To see ‘‘nothing’’ in front of you but have your soul filled to the brim is a rare and – for someone from a big city like myself – strange experience. We journey for hours on end and see nothing but rolling greens, snow-capped mountains and hulking rocky outcrops that leap into the intensely blue sky. Other times we see gers (or yurts, the Mongolian tents), flocks of sheep, herds of cows and camels, and occasionally people.

Exploring with a travel company for 15 days we have two homestays included as part of the tour. Like most of the others in our motley group of eight, I assume these are pre-organised. How wrong I am.

Traditionally, Mongolians are a roving race and although many now live in villages, half of the population still lives the nomadic life. They live in transportable gers and move three to four times a year in search of greener pastures. For this reason, it’s not always possible to pre-organise homestays.

Before the door-knocking begins, our feisty guide Shinee (who hails from the capital Ulaanbaatar) and driver Sansar (who lives a nomadic life for half of the year and works as a tour driver for the remainder) stock up on meat while we buy potentially useful gifts – soap, tea, coffee, snacks – in a village along the way.

As the afternoon sun sinks closer to the horizon we scan the land looking for two gers side by side. The theory is that families with two gers will be more likely to host all eight of us on their floor.
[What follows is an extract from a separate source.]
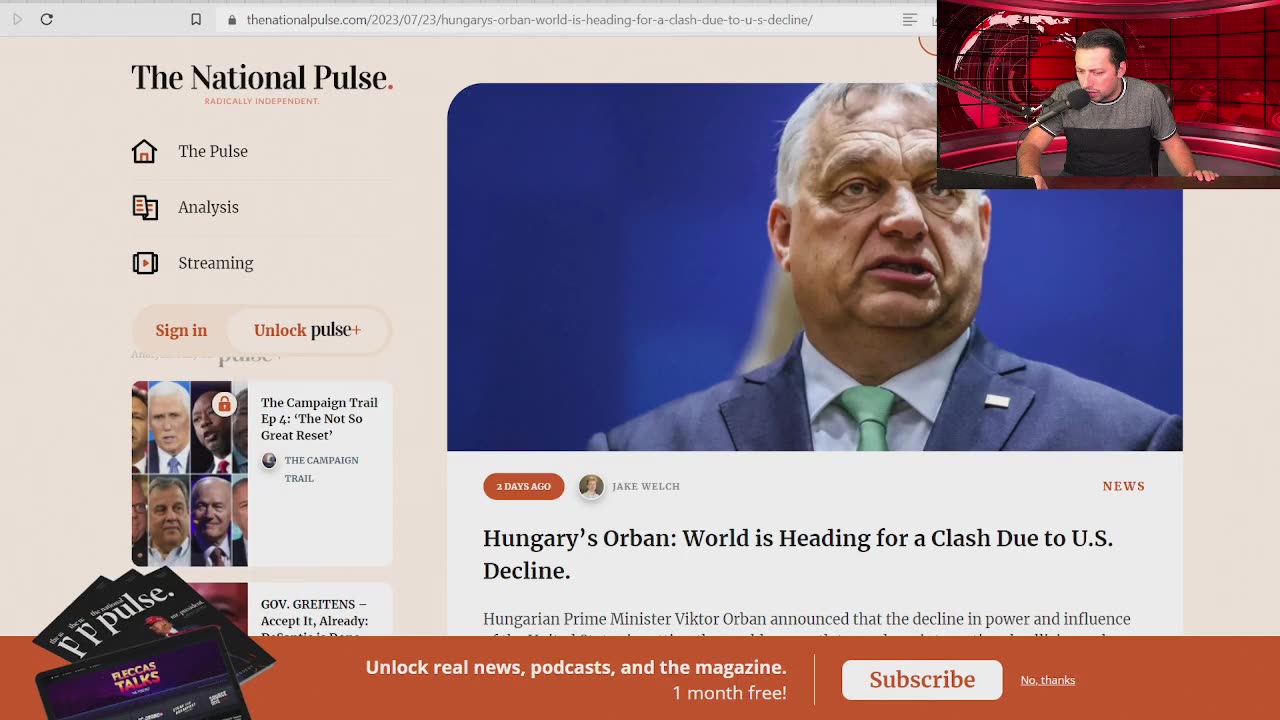Open reader view icon in the address bar

coord(909,19)
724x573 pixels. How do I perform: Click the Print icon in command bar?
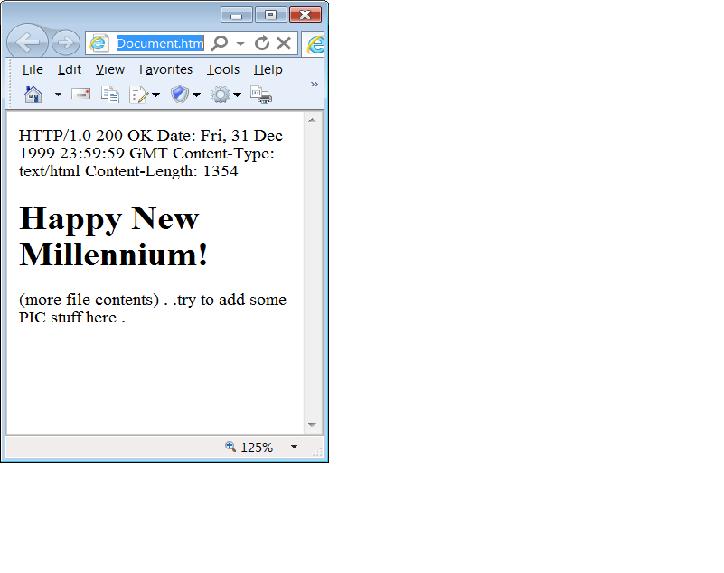point(260,95)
We skirt rocks and ditches and eventually pull up at two gers where Shinee and Sansar park the van and tell us to wait. Like impatient kids we sit fidgeting, anticipating, wanting to be invited in. Half an hour later they summon us. We clumsily stumble out of the van and attempt to straighten out our crinkled clothing. It feels a little like a blind date.

Small in stature and sporting a long braid, Puje runs the ger. Her husband is working in a nearby village and she’s there with her two children – an animated 10-year-old boy and a cute runny-nosed two- year-old girl. After niceties are exchanged, with Shinee translating, Puje heads out to milk the cows and we play with the kids.

The little girl poses for photos and giggles rambunctiously whenever her mother isn’t watching, however her brother grows a little envious of the attention his sister is receiving and beckons us to watch him instead.

He confidently mounts his horse, showing off the skills passed down from his forefathers – the skills that enabled his ancestors to rule over an empire roughly the size of Africa centuries ago (horses were an integral part of the success).

His eyes light up and he begins to laugh excitedly as he speeds up to a gallop. There’s a saying: ‘‘A Mongol without a horse is like a bird without the wings,’’ and this boy sure is flying.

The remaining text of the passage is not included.